England 2004 english

Thursday, july 1'st

 

Wake-up call at 5.30 !! - has to be ready for the bus at 6.20. The weather is awful in Vejle, so it's a nice time to get away. But chances for better weather in England is not that big - so just in case - my backpack includes a raincoat, an umbrella and my exteremely ugly raingear-golf-hat.

 

Departure on time with Mærsk at 7.45, and exactly 1½ hour later we are at Gatwick. It takes some time before my luggage arrives, but finally it's there. Then down to platform 2 and Thameslink to Kings Cross.Here I change train, for the 11 o'clock to York. 2 hours later I'm in York.

 

Taxi - you do tend to get more comfortable as you are getting older - to Midway House Hotel with the longest single room I have ever seen. On the other hand, you are only able to stand up in the first half part of the room - in the second part you can only crawl on your knees.

 

Time for a look around York, and my luggage is usefull immediately, because it starts to rain. Raincoat on - umbrella up - and try to hide under a big tree. Fortunately it's a short shower, so I can start walking along the River Ouse for 20 minutes until I reach York Downtown. First I check out the York Dungeon - a weird ghost museum of some kind, with live actors around.

 

 

 

 

 

 

 

 

 

 

 

 

 

 

 

 

 

 

 

 

 

 

 

 

More sightseeing in York and the most famous sight in the city the York Minster. It's a huge churh and very nice. I check it out, and also gets the chance to see the crypt and the chambers. The tower is closed for today, so that will be another day.

 

Back to my B&B. Dinner on the way at the pub Fulford Arms, and the semi-final in the Euro2004 between Greece and the Czech Republic is watched in my long room.

 

Friday, july 2'nd

 

The day can't start better than with a "full english breakfast" at 9 am. Then you are ready for putting on your walking-shoes, and a nice walk to the railway-station.

 

From here i take the X40-bus to Whitby. A nice trip across North York Moors, a hilly landscape with large areas of heather. I'm in Whitby at noon. Whitby is a cozy little village at the North Sea. I take a walk around the city before climbing the 199 steps to the ruin of Whitby Abbey. The ruins is of a church build in the 13. and 14. century and is placed high on the cliffs out against the North Sea. Before this church there used to be another one, but that was destroyed by the Danes in 867, but no more talk about that. At the abbey they give you some kind of electronic machinery, that takes you on an informative audio-tour. Pretty interesting.

EXTRACTED ENTRIES:
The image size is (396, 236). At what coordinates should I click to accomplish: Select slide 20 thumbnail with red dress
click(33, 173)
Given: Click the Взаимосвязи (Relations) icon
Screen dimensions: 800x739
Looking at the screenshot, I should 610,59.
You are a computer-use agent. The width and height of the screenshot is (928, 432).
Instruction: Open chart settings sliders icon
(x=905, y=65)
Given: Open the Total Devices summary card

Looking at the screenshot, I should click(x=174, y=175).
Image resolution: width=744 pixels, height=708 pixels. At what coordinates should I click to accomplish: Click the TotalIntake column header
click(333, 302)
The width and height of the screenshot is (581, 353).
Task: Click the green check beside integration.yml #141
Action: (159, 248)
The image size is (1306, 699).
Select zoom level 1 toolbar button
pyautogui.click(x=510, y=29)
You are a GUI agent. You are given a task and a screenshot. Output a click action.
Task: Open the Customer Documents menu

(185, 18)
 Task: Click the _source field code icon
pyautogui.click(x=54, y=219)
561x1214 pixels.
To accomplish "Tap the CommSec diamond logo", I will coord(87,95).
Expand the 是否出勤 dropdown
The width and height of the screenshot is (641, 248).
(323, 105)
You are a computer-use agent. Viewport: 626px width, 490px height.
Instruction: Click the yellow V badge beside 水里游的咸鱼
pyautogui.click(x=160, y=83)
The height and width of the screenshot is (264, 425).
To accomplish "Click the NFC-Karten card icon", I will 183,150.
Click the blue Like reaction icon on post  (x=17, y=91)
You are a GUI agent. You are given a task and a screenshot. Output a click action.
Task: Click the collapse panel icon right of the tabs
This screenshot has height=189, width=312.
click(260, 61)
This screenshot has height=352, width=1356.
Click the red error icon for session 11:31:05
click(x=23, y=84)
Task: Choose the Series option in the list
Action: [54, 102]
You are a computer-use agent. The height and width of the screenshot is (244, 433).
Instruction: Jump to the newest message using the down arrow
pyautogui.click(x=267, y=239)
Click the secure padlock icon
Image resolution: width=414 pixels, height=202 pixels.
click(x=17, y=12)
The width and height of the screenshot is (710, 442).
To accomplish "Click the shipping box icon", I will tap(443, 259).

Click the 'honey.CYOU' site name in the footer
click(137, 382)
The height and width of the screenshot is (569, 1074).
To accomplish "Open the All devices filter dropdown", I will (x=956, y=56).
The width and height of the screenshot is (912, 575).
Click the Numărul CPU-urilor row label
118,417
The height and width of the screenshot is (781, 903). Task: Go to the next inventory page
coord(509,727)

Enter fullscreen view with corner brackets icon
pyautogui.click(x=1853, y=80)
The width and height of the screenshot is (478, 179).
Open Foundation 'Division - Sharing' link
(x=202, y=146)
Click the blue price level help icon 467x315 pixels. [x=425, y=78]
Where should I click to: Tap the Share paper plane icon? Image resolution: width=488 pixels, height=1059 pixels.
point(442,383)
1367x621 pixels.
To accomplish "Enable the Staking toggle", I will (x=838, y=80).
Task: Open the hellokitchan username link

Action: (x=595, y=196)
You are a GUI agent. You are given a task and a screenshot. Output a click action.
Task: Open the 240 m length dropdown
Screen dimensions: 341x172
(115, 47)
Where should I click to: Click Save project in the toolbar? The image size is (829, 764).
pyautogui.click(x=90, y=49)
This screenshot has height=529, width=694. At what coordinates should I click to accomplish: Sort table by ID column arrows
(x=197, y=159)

DESCRIPTION OF THE TASK: Print the part of the England trip diary that begins at the words "England 2004 english" and stops after "I'm in York.".

THE RESULT:
England 2004 english

Thursday, july 1'st

 

Wake-up call at 5.30 !! - has to be ready for the bus at 6.20. The weather is awful in Vejle, so it's a nice time to get away. But chances for better weather in England is not that big - so just in case - my backpack includes a raincoat, an umbrella and my exteremely ugly raingear-golf-hat.

 

Departure on time with Mærsk at 7.45, and exactly 1½ hour later we are at Gatwick. It takes some time before my luggage arrives, but finally it's there. Then down to platform 2 and Thameslink to Kings Cross.Here I change train, for the 11 o'clock to York. 2 hours later I'm in York.